Yesterday’s post had a little bit of sleight-of-hand involved.  For the IPv4 address to UInt64 conversion to work, each octet had to be converted into an 8-character string of ones and zeroes.  However, [convert]::ToString($int, 2) doesn’t zero pad, and this is now a string, not an Int, so I can’t use .Net’s ToString() formatting line noise.  This means that the last octet of 192.168.1.0 is a single ‘0’, not an 8 character string.  Instead, this is what I did:

 $bits += (("0" * 7) + [convert]::ToString($_,2)) -replace '.*(.{8})$', "`$1"; 

I prepend 7 zeroes to by the string returned by ToString($_,2).  This means at even a single digit is now 8 characters long. 

That’s great, but what if the octet’s value is 255, which is 8 ‘1’ character?  That would make it 15 characters long, right?

Well, we only need the 8 starting from the right side.  Originally, I tried casting it to [char[]], then taking elements out of the array with negative indexes.  (You did know that $array[-1] returns the last element in the array?  That wasn’t as easy to read as I’d like.
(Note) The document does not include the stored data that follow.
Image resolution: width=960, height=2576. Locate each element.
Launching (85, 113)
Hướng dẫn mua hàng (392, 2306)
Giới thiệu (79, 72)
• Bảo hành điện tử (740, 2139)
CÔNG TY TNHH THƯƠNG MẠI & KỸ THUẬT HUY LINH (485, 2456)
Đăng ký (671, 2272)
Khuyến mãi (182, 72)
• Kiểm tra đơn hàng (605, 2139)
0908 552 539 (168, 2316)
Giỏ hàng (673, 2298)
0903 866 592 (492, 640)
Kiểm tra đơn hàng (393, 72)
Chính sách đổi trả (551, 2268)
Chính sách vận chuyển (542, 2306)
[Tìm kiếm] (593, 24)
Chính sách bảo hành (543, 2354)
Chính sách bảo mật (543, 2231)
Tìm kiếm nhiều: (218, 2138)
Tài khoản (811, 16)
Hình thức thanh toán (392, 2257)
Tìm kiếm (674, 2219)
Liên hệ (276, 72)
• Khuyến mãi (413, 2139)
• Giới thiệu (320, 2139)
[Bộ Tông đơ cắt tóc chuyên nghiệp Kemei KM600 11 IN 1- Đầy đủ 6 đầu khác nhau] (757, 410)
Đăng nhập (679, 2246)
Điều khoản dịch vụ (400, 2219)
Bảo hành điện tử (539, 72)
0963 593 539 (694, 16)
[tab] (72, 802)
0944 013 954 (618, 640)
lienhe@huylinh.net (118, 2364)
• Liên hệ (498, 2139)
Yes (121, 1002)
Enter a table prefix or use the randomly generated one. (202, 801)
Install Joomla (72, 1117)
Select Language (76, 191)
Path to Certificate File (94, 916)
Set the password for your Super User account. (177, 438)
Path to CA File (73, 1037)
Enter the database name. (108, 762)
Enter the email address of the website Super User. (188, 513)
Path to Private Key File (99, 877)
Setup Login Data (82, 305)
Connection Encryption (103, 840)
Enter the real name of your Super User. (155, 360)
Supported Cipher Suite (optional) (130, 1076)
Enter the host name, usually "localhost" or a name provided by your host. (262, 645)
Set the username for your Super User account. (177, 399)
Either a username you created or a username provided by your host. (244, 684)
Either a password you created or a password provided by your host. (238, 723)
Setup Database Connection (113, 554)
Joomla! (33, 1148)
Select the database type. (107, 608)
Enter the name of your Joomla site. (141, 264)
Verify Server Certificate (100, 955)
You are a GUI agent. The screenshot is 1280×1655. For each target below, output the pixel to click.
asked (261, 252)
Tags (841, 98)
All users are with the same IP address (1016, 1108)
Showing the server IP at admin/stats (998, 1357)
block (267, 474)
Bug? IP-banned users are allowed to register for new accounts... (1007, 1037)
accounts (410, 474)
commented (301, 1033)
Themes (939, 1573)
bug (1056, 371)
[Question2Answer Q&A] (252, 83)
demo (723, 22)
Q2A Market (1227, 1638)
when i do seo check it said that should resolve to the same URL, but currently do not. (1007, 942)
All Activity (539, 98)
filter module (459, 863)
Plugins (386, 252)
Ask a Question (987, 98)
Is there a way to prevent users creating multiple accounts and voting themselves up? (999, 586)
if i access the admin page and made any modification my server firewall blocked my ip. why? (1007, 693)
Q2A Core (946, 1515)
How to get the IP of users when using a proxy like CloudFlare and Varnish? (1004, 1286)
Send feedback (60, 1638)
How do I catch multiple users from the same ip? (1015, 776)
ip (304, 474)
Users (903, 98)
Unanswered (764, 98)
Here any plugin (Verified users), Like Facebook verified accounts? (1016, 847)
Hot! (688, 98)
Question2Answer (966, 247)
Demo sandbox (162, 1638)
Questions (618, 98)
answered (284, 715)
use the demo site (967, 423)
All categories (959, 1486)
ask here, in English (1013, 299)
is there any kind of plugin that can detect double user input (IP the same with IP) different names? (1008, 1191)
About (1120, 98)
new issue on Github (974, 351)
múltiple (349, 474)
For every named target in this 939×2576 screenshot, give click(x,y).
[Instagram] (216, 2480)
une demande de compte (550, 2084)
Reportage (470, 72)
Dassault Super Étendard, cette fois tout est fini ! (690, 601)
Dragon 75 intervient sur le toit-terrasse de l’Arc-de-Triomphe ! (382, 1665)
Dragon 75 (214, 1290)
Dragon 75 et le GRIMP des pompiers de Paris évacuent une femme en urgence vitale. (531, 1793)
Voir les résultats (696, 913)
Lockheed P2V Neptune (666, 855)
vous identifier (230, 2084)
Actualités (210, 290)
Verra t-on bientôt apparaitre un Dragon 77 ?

Instead, RegEx to the rescue.  The RegEx pattern, ‘.*(.{8}$’, replaces all but the last 8 characters with nothing (removes them.)  “(.{8}$” specified those last 8 characters from end-of-line (“^”).  Search-and-replace in .NET seems to be designed by someone who hated Perl.  It’s quite painful.  Here, I say this because “`$1” is the way to specify “the matched string in the parenthesis.”  ‘$1’ doesn’t work.  It has to be “`$1”.